*To do*:
Find every line in the records below that contains the word "computer", and copy each such line.

*Material for this exercise*:
* * *
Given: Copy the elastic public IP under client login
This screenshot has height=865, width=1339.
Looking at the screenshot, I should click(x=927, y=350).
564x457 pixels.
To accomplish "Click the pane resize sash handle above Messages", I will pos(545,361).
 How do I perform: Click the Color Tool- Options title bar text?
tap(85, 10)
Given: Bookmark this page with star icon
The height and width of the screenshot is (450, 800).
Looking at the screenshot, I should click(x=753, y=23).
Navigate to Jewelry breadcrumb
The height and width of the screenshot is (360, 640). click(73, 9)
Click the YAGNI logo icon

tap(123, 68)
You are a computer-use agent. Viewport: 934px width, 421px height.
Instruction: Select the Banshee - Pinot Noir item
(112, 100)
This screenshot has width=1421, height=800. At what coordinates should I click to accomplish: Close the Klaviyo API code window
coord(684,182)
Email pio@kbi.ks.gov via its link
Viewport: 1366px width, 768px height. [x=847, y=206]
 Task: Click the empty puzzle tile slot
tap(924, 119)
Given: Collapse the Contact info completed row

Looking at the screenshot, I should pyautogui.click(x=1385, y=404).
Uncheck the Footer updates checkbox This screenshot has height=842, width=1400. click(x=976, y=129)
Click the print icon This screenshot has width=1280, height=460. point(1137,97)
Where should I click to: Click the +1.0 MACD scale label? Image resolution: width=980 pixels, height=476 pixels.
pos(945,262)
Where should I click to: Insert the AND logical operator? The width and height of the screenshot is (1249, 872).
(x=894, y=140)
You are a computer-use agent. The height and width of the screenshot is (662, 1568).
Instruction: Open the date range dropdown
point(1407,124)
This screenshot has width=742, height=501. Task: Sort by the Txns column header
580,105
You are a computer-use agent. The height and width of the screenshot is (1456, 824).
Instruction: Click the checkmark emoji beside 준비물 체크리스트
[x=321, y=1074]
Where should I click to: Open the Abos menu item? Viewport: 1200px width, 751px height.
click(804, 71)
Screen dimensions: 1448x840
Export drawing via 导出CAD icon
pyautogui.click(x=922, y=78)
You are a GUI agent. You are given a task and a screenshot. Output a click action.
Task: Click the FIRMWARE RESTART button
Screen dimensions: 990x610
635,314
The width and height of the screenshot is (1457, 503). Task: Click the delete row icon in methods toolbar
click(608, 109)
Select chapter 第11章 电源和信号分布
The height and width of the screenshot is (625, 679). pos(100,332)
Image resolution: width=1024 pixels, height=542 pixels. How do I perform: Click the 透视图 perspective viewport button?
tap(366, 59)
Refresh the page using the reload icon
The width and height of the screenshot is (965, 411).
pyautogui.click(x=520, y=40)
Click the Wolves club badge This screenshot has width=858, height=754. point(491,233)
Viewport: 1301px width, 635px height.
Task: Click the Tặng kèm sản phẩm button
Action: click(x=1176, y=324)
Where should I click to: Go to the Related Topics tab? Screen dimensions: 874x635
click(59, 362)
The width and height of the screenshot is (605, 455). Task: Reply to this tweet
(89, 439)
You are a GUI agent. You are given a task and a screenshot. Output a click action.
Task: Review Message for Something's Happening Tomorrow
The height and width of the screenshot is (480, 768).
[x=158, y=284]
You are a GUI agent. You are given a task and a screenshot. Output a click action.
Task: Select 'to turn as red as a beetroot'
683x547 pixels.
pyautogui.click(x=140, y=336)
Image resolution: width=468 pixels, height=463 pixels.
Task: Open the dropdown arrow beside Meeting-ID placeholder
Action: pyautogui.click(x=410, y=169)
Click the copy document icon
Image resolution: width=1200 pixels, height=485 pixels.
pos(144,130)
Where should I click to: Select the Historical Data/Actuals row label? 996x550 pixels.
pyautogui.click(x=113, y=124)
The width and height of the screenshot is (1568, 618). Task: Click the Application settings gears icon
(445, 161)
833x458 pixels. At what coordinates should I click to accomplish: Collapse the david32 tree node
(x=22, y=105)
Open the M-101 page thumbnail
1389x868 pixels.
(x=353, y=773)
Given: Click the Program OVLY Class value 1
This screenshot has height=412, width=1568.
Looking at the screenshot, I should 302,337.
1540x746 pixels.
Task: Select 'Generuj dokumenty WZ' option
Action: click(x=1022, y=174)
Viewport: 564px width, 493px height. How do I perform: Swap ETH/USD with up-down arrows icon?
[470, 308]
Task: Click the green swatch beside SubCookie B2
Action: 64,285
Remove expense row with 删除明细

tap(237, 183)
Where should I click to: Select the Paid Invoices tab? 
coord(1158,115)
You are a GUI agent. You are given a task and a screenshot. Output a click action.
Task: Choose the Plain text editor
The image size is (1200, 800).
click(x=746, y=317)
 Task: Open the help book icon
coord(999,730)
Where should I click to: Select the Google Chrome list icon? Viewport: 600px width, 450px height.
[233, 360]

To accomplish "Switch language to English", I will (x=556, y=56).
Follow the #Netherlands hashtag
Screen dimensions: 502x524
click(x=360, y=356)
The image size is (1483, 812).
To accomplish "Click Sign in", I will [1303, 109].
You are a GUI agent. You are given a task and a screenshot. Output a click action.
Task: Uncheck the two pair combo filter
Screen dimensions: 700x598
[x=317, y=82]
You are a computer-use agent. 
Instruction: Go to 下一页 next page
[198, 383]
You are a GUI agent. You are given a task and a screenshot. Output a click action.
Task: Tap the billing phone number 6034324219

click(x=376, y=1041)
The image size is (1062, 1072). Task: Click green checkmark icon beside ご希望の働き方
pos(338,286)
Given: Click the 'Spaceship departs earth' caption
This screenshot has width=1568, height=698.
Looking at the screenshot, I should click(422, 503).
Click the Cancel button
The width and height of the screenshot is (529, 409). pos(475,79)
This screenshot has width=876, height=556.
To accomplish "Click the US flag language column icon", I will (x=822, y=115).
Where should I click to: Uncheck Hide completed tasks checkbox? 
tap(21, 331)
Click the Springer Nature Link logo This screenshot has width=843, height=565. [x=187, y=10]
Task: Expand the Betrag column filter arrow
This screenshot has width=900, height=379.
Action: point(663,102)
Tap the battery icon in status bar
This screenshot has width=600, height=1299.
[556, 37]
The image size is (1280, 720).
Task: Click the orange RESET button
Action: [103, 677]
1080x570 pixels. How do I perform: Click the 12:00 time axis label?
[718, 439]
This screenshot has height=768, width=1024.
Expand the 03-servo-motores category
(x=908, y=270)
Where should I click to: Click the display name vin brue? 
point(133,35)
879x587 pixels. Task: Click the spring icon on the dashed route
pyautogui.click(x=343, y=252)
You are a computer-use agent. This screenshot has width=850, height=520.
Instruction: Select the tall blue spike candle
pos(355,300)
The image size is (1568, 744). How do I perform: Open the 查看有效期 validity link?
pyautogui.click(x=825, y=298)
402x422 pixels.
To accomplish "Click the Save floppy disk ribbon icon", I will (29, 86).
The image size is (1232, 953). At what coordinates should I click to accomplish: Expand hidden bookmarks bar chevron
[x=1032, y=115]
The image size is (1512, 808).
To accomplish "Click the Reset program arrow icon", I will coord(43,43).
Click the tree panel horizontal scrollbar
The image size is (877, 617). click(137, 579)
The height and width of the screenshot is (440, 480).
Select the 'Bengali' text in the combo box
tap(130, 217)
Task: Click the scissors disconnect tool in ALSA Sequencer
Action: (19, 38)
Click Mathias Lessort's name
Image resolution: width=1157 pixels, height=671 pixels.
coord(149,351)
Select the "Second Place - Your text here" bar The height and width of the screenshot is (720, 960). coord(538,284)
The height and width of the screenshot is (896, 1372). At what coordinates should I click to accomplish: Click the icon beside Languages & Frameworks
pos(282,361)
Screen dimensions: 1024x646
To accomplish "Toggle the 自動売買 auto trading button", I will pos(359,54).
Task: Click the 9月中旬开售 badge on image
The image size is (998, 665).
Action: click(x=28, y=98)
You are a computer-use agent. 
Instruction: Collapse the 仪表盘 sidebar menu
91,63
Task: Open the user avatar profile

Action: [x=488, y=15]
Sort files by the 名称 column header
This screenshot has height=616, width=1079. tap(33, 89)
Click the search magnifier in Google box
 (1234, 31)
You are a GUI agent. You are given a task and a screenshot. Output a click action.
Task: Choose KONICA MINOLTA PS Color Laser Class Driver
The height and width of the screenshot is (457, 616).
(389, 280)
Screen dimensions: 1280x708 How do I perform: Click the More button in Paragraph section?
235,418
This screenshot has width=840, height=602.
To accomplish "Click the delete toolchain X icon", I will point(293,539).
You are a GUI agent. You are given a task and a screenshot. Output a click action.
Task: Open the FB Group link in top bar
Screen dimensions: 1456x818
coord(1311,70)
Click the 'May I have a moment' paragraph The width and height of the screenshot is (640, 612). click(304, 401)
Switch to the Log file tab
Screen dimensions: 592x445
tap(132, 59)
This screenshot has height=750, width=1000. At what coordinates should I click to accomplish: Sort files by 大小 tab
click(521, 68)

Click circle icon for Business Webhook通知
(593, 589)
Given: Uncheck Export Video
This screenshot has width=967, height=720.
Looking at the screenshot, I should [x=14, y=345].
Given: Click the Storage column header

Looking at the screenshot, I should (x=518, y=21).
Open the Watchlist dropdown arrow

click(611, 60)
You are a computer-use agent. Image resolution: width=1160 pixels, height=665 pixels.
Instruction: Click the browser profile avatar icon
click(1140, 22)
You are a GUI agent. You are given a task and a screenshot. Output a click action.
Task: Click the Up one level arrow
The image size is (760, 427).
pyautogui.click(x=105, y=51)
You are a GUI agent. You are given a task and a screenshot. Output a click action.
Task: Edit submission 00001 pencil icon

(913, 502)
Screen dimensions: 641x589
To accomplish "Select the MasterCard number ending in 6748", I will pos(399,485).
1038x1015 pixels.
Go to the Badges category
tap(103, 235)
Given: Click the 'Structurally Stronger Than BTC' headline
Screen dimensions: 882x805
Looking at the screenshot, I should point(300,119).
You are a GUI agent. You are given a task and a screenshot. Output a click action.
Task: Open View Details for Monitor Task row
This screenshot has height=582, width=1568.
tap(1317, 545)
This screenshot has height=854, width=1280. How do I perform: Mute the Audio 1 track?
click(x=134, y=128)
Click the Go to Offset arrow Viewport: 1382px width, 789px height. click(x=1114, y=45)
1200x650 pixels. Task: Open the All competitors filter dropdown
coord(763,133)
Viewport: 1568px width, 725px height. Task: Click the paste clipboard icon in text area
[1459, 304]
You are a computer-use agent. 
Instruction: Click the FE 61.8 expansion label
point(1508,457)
* * *
*Output of the exercise*:
You are a computer-use agent. Viewport: 934px width, 421px height.
You are a computer-use agent. The height and width of the screenshot is (662, 1568).
You are a computer-use agent. The height and width of the screenshot is (1456, 824).
You are a computer-use agent. 
You are a computer-use agent. This screenshot has width=850, height=520.
You are a computer-use agent. 
You are a computer-use agent. Image resolution: width=1160 pixels, height=665 pixels.
You are a computer-use agent. 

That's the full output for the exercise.